12 Mary ROLDÁN es Doctora por la Universidad de Harvard y profesora de Historia en la
Universidad de Cornell. Entre sus publicaciones destaca A sangre y fuego. La Violencia en
Antioquia, 1946-1953 (Bogotá, 2003). Dicho libro ganó el premio de la Fundación Alejandro
Ángel Escobar. Actualmente está trabajando sobre el impacto cultural y político de la
radio en Colombia entre los años de 1930 y 1980.
13 Sergio SERULNIKOV es Doctor por la Universidad del Estado de Nueva York en Stony Brook
y profesor de Historia de la Universidad de Boston y Conicet-Universidad de Buenos
Aires. Entre sus publicaciones destaca Conflictos sociales e insurrección en el mundo colonial
andino. El norte de Potosí en el siglo XVIII (Buenos Aires: FCE, 2006). Actualmente está
trabajando élites, el Estado colonial y los conflictos urbanos en Charcas en el siglo XVIII.
14 Charles WALKER, Doctor por la la Universidad de Chicago, es profesor de la Universidad
del Estado de California en Davis. Entres sus publicaciones destaca De Túpac Amaru a
Gamarra: Cuzco y la Formación del Perú. Republicano 1780-1840 (Cuzco: Centro Bartolomé de
Las Casas, 1999), con Carlos Aguirre ha editado, Bandoleros, abigeos y montoneros.

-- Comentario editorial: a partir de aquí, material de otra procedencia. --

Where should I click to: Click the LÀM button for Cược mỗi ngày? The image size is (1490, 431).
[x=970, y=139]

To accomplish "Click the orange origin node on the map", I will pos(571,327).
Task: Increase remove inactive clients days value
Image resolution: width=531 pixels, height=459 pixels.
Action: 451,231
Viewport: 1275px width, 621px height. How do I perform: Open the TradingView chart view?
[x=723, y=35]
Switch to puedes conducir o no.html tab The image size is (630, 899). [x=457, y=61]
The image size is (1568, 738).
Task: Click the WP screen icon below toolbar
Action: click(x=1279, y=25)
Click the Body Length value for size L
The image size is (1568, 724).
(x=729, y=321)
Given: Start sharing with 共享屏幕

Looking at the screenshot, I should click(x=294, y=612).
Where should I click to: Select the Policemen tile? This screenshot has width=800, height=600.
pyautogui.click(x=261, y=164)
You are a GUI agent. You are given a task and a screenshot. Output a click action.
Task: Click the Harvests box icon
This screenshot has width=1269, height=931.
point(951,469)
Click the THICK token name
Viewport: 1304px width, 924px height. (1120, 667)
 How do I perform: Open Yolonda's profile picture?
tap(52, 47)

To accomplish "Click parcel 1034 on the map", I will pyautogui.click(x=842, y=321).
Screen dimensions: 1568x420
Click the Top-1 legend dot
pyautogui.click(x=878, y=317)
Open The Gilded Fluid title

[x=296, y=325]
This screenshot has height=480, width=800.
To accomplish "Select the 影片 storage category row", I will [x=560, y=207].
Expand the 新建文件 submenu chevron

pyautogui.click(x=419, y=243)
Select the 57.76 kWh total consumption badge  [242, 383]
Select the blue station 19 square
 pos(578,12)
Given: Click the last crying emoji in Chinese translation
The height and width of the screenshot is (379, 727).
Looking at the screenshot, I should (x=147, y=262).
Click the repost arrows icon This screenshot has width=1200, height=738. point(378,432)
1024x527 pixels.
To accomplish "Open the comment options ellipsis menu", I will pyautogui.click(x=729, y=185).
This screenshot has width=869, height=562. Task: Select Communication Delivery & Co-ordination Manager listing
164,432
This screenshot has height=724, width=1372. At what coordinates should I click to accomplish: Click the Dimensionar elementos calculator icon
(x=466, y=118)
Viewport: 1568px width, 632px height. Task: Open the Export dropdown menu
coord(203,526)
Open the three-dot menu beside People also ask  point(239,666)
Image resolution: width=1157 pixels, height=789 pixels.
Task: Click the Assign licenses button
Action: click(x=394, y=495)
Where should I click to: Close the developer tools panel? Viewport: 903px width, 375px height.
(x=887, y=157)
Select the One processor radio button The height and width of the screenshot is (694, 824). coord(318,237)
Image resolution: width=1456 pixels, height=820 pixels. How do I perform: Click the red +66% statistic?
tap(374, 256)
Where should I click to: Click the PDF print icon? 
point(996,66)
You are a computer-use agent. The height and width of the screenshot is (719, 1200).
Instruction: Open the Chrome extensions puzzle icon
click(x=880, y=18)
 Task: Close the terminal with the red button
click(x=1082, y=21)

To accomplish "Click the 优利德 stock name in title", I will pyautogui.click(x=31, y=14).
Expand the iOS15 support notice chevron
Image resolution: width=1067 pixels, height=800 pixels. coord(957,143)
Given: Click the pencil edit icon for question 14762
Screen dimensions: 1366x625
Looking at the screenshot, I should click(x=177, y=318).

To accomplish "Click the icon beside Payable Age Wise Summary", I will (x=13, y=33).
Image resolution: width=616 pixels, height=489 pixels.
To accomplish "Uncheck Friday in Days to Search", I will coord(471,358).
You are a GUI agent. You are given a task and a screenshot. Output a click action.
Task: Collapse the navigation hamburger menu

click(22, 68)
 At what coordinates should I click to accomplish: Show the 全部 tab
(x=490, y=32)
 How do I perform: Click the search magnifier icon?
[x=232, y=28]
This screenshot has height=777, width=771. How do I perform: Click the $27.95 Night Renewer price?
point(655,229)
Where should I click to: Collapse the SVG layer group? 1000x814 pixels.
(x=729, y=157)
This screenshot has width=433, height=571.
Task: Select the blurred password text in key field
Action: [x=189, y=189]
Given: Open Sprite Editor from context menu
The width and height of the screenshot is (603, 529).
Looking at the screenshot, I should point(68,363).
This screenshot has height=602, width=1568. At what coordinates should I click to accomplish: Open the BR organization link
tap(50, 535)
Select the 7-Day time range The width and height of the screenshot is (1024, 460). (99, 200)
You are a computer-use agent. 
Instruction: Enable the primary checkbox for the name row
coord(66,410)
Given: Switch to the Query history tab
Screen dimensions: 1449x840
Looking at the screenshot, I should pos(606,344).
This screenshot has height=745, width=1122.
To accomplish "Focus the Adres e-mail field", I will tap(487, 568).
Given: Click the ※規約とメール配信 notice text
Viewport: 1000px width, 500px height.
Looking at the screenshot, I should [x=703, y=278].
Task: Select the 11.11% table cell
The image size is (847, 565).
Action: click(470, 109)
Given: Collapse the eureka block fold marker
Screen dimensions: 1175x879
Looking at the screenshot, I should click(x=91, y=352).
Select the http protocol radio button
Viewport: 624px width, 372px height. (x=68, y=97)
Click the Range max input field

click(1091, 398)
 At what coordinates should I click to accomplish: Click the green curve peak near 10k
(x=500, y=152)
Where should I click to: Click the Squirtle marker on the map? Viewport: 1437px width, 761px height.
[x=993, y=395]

Criminalidad y violencia en el Perú, siglos XVIII-XX (Lima: Instituto de Apoyo Agrario/
Instituto Pasado & Presente). Actualmente está estudiando el terromoto y tsunami
ocurrido en Lima y Callao en el año de 1746.
15 Derek WILLIAMS es profesor de Historia de la Universidad de Toronto. Tiene interés en los
estudios en política y cultura latinoamericana decimonónica. Sus investigaciones se
focalizan, en especial, en los temas de religión, etnicidad, nacionalismo y modernidad
en los Andes y México. Está completando un manuscrito titulado: A truly Catholic Nation:
Politics and Religion in Ecuador, 1845-1895.